Previously, some very well meaning gynecologists believed -and many still do - that it was equally acceptable to do surgery to burn or "fulgurate" endometriosis. I believe this technique is unacceptable. It doesn't make any sense to burn a disease leaving behind most of the disease and adding the damage caused by burning tissue.
I have seen a high number of women in my office who have had multiple (up to 17) surgeries to burn endometriosis with no long lasting effect. It is both dangerous and foolish to continue to operate on someone using the same technique with no long term pain relief. As of this date in the Fall of 2012 I have re-operated on fewer the 10 women for pain associated with endometriosis after they have already had a radical resection of endometriosis. This is a very useful technique. Another reason the technique is so successful is because I am not only focusing on pain relief but also focusing on the other pain issues in both a multimodal and multidisciplinary fashion. Thus patients get the best of both medical and surgical pain management for their endometriosis associated pain.

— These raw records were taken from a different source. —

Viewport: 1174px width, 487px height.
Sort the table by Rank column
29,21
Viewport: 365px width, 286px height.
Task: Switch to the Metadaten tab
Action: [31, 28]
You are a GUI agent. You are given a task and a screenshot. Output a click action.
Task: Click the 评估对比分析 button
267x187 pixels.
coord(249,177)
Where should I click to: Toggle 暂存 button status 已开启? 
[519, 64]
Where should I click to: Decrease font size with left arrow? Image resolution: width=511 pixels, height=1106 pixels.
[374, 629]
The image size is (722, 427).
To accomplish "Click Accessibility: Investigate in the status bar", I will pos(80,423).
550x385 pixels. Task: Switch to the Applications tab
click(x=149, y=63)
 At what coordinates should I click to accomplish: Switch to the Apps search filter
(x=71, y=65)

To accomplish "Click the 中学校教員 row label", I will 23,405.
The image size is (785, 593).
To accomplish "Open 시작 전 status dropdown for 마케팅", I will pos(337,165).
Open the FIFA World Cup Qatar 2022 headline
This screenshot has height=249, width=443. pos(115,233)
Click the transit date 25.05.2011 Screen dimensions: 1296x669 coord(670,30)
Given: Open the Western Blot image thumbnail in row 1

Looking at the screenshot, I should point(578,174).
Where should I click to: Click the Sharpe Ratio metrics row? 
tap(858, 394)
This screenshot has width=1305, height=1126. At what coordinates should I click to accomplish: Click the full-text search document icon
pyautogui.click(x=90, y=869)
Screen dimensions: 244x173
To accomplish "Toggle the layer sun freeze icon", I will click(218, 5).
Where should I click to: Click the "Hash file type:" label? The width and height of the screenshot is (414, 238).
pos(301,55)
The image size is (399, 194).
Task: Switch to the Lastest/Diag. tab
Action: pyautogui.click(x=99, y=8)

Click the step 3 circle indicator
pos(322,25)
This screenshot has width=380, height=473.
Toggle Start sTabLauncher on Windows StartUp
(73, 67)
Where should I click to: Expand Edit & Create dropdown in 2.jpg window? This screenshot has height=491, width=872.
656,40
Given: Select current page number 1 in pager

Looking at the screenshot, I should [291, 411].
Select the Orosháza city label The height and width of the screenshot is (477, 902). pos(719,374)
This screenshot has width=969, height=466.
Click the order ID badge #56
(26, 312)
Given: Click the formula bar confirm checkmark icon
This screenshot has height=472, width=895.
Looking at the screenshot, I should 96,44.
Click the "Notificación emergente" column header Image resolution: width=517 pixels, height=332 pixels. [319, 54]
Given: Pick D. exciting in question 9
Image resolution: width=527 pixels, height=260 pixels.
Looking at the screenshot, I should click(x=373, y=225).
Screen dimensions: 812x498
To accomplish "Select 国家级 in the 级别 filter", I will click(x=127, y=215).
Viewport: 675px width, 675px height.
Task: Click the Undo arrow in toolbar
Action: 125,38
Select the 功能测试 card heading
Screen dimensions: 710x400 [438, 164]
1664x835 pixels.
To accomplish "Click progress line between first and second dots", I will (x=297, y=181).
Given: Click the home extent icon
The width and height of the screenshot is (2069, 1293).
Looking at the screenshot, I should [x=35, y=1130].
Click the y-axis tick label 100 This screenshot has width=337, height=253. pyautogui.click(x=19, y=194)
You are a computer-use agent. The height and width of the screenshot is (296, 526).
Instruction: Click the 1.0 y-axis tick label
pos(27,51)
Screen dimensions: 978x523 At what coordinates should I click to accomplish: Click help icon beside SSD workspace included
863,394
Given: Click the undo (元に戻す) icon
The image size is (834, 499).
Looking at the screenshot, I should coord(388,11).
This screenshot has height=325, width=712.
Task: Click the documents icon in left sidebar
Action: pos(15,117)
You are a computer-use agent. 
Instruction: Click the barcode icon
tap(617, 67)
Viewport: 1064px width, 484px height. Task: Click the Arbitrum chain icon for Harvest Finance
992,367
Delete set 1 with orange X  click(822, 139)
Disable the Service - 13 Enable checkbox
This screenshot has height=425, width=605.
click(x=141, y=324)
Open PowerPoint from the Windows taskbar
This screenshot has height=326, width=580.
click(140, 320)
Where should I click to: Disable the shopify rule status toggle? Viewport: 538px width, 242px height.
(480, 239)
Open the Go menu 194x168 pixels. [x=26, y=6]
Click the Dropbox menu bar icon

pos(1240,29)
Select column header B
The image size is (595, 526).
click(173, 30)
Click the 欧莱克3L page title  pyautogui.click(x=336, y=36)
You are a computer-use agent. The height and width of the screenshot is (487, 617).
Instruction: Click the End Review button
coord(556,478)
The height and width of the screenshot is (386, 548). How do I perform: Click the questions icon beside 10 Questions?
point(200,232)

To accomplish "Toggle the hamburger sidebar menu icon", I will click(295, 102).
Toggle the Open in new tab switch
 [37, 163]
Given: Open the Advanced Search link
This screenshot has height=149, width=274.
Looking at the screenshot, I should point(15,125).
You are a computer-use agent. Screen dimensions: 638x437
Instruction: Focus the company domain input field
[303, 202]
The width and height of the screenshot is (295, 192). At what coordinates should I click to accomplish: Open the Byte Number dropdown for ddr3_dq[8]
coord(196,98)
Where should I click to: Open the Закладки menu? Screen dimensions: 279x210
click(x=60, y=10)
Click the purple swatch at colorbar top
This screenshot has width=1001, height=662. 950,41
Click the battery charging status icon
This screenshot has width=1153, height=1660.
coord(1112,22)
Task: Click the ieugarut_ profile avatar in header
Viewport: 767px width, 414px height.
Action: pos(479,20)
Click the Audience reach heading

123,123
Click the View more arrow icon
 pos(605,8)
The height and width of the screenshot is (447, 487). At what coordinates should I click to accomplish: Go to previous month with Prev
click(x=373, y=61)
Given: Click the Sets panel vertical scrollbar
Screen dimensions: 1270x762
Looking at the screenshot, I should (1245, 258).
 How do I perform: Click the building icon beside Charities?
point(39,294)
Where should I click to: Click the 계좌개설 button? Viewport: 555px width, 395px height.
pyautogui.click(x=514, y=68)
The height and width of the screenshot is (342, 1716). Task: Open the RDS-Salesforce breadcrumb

If I am planning for future fertility can I have a radical resection and keep my reproductive organs?
Absolutely! My goal is to work within your reproductive needs. We have had a lot of success in this scenario for minimizing or eliminating pain while maintaining fertility.
If I want to keep my ovaries - can I?
I perform radical resection of endometriosis on many young women. In order to both treat the pain and maximize future health outcomes I believe it is best to optimize the production of natural hormones. In order to do this I must leave the ovaries in. Contrary to popular belief I do not believe this decreases the efficacy of the procedure. Remember, the key to the procedure is maximally removing endometriosis.